Internet usage is high too, what with streaming music, Quickflix, video, and TVNZ online. Luckily for his household, Tristram works for a retail service provider, Uber Group in Whangarei. When, in 2011, he was offered the chance to be one of the first trial UFB residential customers, he couldn’t wait. His old ADSL-style connection worked OK, he says, but one person’s heavy usage would affect everyone else.
“We shaped our usage around the connection we had. If one person was doing something involving video or music it would slow everyone else down. Downloading a YouTube video could knock out usage for 5-10 minutes. If I had some critical work to do in the evenings I had the choice of going into the office or doing it at home and kicking everyone else off. And even then, from home it could take me 10 minutes to open a big file. Now I can do it in seconds.”In September 2011, Tristram’s household finally got its UFB connection. He’s on a fairly grunty plan – download and upload speeds of 50Mbps, and a 150Gb data cap. It would be costing him $99 if he wasn’t getting it free on the trial, but that’s no more than his total telecommunications spend before, as his UFB plan also comes with a free phone line.

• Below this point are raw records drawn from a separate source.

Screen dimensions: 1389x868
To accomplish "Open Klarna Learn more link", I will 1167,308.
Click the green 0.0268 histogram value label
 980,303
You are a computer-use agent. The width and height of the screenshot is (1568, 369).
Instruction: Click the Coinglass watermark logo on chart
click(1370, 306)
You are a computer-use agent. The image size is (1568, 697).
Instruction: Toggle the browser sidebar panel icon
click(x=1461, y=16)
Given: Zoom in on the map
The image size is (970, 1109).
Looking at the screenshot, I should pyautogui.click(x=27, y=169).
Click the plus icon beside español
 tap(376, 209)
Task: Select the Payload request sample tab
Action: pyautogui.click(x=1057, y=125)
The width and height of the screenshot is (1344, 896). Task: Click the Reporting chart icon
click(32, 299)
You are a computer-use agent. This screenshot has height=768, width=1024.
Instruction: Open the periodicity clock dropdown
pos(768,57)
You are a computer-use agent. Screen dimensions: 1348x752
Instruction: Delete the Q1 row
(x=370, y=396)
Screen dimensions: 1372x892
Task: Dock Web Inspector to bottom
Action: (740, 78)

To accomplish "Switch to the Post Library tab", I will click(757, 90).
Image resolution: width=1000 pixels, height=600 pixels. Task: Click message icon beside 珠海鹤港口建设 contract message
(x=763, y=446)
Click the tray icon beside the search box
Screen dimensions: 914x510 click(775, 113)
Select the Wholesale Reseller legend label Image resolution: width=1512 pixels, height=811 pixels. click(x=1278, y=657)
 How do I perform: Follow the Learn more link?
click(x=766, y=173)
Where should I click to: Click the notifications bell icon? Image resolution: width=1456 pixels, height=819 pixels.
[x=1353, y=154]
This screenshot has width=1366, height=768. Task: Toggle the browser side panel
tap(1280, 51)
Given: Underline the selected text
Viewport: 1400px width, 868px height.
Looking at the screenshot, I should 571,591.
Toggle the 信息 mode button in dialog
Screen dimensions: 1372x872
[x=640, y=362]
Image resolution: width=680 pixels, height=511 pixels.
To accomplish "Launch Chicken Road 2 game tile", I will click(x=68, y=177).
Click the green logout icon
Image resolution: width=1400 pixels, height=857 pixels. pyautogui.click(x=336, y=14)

It is definitely worth it, he says.
“We are heavy users of UFB. Every morning [my step daughter] Emily goes in and chucks on Quickflix and watches kids programmes, there’s music streaming for 4-5 hours a day on three different Spotify accounts, there’s TVNZ on demand and Youtube. My partner’s family is in the UK, so there’s Skype going on, and because Skype has bandwidth scaling, we get a better quality picture.”
It’s revolutionised Tristram’s work life too. As a network architect for Uber, he often has to work on the system when it’s at its quietest – in the middle of the night. Instead of sitting in a cold server room at 1am, he can work from the couch, with a coffee. And even when he’s rebuilding a server, diagnosing a fault, or working with video documents or other big files, the speeds are the same as if he was plugged into the server at work.
Now the company is trialling teleworking – Tristram working half the day in the office and half at home.
“All the studies show people are more productive from home, and that’s the same with me. If there’s a meeting in the office, we can make it a video call. And if I’m sick I can still do some work from home while I’m recuperating – I’m not a complete loss in terms of productivity. As IT infrastructure moves towards the cloud, it won’t matter where you do your work from, as long as you have good connectivity.”
And the future? What will Tristram’s housemates be using UFB for in five years’ time? Basically, he has no idea.
“No one saw the killer app for full speed DSL in 2001. No one saw YouTube or Facebook coming, no one thought about streaming video over the internet. It’s a case of ‘build it and they will come’. When connectivity reaches a tipping point, apps will be created, and I guarantee it will be something no one saw coming.”